*** Recorded data ***
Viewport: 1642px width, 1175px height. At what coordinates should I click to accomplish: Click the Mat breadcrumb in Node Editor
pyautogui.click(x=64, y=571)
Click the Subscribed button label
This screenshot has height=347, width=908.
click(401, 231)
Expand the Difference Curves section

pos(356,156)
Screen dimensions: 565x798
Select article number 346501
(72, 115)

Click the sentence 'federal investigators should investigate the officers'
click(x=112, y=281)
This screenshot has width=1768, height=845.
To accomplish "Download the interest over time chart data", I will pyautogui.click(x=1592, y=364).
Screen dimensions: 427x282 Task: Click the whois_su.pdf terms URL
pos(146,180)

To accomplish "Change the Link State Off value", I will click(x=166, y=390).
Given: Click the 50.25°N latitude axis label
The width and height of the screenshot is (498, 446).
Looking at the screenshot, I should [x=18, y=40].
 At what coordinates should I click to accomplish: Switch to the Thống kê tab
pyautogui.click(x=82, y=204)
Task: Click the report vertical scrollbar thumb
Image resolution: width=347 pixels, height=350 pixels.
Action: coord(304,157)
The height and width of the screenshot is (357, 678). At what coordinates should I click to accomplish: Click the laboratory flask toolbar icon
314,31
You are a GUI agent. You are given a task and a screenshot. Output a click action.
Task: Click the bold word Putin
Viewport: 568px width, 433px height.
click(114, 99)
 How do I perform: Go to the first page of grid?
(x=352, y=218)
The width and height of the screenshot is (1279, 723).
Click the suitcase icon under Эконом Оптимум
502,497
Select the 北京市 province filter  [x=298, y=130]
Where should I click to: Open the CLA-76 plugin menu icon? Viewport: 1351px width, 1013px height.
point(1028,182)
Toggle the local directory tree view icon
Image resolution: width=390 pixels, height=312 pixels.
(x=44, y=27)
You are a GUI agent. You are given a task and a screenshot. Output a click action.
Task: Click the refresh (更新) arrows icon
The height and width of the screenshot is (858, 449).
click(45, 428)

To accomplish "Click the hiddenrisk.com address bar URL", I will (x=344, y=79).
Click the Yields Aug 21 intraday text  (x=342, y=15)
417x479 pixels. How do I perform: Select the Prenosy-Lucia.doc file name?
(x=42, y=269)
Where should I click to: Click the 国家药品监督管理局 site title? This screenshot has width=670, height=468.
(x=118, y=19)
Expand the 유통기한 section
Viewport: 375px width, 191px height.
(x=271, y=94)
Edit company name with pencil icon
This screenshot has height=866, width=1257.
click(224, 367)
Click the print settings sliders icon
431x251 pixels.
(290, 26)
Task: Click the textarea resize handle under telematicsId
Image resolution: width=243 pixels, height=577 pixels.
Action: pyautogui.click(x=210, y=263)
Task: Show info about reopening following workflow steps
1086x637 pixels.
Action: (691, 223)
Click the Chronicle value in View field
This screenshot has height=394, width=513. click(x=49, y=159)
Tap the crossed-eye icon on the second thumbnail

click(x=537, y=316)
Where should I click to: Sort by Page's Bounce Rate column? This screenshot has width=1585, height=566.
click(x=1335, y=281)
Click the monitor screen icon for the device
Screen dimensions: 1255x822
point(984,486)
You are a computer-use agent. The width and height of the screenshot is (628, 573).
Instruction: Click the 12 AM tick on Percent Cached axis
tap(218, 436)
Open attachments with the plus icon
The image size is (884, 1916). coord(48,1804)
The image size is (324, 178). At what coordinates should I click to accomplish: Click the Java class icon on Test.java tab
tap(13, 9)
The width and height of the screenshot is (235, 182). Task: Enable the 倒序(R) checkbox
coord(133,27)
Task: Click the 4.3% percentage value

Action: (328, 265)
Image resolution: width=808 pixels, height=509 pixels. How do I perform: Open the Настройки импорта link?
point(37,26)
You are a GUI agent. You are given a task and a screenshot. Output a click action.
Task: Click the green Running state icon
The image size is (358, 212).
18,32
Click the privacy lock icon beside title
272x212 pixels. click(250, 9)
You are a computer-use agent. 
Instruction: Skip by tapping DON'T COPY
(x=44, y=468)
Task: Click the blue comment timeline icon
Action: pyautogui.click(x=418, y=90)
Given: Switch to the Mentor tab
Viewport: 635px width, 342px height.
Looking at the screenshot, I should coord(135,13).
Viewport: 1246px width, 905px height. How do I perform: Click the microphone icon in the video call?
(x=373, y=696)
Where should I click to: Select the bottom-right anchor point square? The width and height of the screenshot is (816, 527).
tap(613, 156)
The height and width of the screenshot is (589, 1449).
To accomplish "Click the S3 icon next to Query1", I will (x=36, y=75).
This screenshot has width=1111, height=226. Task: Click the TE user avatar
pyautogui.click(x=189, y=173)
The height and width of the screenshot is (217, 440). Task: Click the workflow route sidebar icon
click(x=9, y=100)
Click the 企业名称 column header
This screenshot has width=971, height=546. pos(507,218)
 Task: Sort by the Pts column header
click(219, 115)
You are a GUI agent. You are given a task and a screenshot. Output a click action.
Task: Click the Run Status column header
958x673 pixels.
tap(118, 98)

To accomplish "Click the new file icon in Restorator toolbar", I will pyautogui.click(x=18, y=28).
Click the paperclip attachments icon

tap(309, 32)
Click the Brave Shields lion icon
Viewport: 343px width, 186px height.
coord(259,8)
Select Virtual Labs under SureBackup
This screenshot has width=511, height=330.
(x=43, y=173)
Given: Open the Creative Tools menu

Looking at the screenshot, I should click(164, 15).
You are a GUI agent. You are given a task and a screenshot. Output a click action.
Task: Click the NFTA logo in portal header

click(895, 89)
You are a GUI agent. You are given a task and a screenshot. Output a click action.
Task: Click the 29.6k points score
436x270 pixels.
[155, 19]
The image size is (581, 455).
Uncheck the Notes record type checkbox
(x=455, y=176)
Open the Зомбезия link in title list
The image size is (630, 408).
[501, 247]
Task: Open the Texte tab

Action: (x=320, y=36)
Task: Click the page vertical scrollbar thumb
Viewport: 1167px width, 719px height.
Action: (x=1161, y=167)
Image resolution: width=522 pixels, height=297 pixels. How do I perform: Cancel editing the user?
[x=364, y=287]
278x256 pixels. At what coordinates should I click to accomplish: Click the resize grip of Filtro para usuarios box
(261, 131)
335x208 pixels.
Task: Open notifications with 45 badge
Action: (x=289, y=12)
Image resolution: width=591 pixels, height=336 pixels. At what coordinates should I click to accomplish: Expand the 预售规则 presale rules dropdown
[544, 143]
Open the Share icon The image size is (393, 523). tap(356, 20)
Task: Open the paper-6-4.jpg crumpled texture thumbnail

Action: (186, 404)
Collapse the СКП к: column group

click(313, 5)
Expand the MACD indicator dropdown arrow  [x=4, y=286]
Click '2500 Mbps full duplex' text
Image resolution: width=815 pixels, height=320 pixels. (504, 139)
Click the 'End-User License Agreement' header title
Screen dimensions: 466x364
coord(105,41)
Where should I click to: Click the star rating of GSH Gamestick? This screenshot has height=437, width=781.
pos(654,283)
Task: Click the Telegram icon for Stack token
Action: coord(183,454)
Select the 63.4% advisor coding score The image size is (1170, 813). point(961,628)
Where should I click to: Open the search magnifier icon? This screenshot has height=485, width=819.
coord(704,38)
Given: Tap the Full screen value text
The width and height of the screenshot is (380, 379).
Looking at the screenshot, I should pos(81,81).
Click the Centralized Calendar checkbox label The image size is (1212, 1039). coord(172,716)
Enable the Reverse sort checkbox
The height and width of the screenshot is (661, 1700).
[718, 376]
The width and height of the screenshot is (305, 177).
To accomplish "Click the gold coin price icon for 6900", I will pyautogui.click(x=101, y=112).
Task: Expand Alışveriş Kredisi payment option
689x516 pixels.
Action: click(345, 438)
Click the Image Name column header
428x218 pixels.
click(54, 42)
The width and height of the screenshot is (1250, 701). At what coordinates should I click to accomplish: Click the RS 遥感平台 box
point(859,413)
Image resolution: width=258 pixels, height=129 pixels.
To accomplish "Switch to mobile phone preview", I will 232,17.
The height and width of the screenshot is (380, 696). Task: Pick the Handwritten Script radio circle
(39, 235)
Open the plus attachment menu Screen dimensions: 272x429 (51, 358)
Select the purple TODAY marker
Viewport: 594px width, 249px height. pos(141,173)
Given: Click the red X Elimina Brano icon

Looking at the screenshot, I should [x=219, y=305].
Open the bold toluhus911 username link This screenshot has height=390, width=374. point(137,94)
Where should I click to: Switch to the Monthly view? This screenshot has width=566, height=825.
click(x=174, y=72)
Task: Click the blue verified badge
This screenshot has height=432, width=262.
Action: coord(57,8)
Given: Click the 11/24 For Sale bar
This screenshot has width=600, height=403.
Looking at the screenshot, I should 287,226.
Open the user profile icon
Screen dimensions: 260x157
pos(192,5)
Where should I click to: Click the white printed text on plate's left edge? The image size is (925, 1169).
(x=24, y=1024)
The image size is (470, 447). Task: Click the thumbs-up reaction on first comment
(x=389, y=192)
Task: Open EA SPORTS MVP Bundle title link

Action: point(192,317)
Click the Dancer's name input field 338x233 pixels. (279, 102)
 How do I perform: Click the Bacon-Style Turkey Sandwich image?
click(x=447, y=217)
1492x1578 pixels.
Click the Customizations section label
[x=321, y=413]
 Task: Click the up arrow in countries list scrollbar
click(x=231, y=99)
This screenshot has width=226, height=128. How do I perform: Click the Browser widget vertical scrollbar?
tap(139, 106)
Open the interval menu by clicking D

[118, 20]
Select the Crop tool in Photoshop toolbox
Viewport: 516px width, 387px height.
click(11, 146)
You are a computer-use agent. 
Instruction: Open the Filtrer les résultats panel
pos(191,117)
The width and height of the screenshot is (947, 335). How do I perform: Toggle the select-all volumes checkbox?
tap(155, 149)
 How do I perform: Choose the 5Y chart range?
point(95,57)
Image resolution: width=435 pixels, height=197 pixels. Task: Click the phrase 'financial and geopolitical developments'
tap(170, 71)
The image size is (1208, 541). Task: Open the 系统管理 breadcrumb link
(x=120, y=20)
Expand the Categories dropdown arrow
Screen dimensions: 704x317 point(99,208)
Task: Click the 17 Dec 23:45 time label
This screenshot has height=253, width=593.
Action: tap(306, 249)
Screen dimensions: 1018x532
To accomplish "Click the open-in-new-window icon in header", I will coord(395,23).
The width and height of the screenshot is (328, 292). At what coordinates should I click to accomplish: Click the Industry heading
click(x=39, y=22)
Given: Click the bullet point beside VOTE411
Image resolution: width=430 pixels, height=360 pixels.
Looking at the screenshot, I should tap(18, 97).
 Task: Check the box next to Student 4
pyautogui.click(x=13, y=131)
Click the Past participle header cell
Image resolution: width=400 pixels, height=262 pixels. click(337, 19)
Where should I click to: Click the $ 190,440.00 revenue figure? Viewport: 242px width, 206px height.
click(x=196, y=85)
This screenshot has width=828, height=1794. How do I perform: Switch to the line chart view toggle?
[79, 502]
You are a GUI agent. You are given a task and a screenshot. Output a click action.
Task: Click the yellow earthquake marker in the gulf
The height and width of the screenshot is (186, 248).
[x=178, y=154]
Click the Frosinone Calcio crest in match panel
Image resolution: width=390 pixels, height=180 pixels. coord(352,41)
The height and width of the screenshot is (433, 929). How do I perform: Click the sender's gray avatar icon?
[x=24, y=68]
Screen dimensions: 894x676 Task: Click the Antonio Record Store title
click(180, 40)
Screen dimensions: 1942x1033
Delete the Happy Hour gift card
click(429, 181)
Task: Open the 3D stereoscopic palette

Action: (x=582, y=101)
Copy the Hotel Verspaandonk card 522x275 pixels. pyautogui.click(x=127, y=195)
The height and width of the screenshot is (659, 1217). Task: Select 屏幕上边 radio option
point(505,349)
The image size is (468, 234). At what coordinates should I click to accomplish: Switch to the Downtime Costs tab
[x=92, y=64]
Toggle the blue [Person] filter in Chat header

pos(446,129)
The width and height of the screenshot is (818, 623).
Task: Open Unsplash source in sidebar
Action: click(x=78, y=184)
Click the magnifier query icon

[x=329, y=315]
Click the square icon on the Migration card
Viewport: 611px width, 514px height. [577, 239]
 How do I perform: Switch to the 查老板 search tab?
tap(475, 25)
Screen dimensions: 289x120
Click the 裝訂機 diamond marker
*** End of Recorded data ***
Looking at the entries above, count the lines that contain the string "score", then give the number and nothing else.

2